3. Kondisi sarana sanitasi belum bisa dikatakan sudah baik. Dari kepemilikan jamban sudah melebihi capaian MDGs (65%), dimana kepemilikan jamban Kab. Humbang Hasundutan mencapai 72,3%. Namun dari angka tersebut hanya 50,2% yang memiliki septic tank. 4. Lebih Setengah 54,2% masyarakat Humbang Hasundutan belum mendapatkan askes air bersih yang layak dengan kata lain air bersih masih langka untuk didapatkan. Capaian belum mencapai target MDGs yaitu 68,90% Hasil pemetaan Kondisi Risiko Sanitasi di Kabupaten Humbang Hasundutan tahun 2013 dimunculkan pada peta berikut: PETA DAERAH BERESIKO SANITASI KABUPATEN HUMBANG HASUNDUTAN Beresiko Sangat Tinggi Beresiko Tinggi Beresiko Sedang Kurang Beresiko Tidak Beresiko Keterangan : Sumber : - Rancangan RTRW Kabupaten Humbang Hasundutan tahun 2013 s/d 2043 PETA AREA BERESIKO SANITASI 1.2.Hambatan/Kendala Dalam pelaksanaan STUDI EHRA ini, tidak ada hambatan/kendala yang berarti yang dihadapi.

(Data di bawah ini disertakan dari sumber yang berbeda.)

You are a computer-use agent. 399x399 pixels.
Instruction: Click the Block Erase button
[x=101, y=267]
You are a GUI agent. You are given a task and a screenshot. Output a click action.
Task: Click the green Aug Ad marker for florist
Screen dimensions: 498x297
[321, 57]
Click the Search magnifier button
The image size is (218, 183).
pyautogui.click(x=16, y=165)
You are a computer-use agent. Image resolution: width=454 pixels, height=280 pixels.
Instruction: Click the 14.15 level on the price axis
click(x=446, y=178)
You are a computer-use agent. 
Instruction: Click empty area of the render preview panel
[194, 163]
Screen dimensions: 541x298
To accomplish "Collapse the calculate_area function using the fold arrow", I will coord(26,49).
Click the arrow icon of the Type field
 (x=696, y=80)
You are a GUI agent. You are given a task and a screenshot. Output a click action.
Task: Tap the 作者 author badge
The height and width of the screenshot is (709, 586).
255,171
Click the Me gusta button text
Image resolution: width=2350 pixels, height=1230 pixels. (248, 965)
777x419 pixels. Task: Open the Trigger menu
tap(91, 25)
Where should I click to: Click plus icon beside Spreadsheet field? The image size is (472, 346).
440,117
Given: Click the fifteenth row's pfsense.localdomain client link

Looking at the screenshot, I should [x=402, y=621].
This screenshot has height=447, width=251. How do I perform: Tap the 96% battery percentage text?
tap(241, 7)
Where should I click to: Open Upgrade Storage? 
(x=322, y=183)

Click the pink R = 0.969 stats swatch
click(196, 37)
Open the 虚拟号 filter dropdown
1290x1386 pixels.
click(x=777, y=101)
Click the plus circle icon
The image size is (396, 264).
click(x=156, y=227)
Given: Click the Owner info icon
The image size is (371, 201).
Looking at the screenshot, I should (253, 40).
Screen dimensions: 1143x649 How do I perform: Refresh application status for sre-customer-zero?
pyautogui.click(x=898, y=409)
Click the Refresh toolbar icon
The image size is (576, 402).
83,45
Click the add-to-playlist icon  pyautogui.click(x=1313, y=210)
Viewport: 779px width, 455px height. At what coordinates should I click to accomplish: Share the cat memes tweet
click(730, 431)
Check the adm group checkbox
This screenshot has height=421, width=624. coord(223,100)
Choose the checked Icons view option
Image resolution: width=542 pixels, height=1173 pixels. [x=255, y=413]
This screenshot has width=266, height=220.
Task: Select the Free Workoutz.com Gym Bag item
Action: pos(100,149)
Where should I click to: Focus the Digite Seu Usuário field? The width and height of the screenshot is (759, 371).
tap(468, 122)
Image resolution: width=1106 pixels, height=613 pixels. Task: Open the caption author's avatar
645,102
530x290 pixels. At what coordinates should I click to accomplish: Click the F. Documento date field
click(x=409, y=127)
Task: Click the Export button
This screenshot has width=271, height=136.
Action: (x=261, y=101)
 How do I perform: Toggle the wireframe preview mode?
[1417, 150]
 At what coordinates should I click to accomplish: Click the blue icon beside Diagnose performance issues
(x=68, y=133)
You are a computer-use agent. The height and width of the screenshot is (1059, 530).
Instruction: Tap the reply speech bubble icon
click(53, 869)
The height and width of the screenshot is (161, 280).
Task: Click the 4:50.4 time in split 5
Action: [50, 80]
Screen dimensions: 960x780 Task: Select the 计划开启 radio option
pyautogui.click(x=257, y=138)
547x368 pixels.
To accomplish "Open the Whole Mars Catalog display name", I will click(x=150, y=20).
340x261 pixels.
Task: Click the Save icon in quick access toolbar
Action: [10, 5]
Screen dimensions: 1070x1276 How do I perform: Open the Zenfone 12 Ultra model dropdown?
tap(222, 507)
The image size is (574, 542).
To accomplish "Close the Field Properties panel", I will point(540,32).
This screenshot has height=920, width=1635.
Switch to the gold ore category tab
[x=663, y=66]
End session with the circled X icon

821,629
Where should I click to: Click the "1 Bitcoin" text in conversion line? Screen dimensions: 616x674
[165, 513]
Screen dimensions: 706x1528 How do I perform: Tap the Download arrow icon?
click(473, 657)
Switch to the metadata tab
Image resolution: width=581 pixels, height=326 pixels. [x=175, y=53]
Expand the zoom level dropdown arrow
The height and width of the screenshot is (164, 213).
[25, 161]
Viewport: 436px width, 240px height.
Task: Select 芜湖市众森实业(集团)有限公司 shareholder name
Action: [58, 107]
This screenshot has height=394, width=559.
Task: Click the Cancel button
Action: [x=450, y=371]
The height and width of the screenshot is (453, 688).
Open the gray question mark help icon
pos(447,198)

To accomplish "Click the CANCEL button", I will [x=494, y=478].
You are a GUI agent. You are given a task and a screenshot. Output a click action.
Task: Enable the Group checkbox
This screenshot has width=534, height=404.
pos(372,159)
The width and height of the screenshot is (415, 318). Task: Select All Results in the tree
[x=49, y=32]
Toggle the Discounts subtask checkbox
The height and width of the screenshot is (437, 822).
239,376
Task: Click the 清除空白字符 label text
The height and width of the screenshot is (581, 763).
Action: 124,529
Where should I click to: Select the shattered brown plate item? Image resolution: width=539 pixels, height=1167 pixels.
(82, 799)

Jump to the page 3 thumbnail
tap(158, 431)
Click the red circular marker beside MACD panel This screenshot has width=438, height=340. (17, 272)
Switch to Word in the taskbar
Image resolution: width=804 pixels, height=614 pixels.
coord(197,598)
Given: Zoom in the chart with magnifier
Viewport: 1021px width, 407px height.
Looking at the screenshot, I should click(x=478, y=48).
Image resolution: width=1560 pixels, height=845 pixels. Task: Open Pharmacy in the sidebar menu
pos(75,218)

Hal ini dikarenakan telah diterbitkannya Juknis pelaksanaan Studi EHRA dan adanya bimbingan teknis seperti sosialisasi dan pelatihan Studi EHRA. Namun dari pelaksanaan survei dimana data primer ini didapatkan ada beberapa hambatan yang ditemukan seperti:

1. Enumerator kurang memahami cara menanya yang baik kepada responden, hal ini khususnya enumerator yang berasal dari kader. 2. Supervisor kecamatan belum sepenuhnya mencek secara seksama kuesioner yang telah selesai, sehingga proses cleaning data memakan waktu lebih lama. 1.3.Saran - Hasil studi ini dapat dijadikan sumber informasi dan data pendukung untuk penyusunan rencana strategis penanganan sanitasi di Kabupaten Humbang Hasundutan. - Bagi pemegang kebijakan agar menggunakan data studi ini /IRS sebagai dasar untuk meningkatkan anggaran perbaikan sanitasi baik dari peningkatan kualitas sarana dan peningkatan perilaku sehat melalui pembinaan dan promosi kesehatan - Sebagai data kesehatan lingkungan yang valid dan sah untuk menggambarkan sanitasi di Kab. Humbang Hasundutan - Perlu dilakukan studi EHRA secara berkala untuk mengikuti perkembangan zaman - Walaupun untuk studi EHRA saat ini telah menghasilkan indeks risiko sanitasi dan peta area beresiko akan tetapi perangkat puskesmas, bidan desa dan kader tetap melakukan edukasi, kampanye dan advokasi tentang sanitasi lingkungan.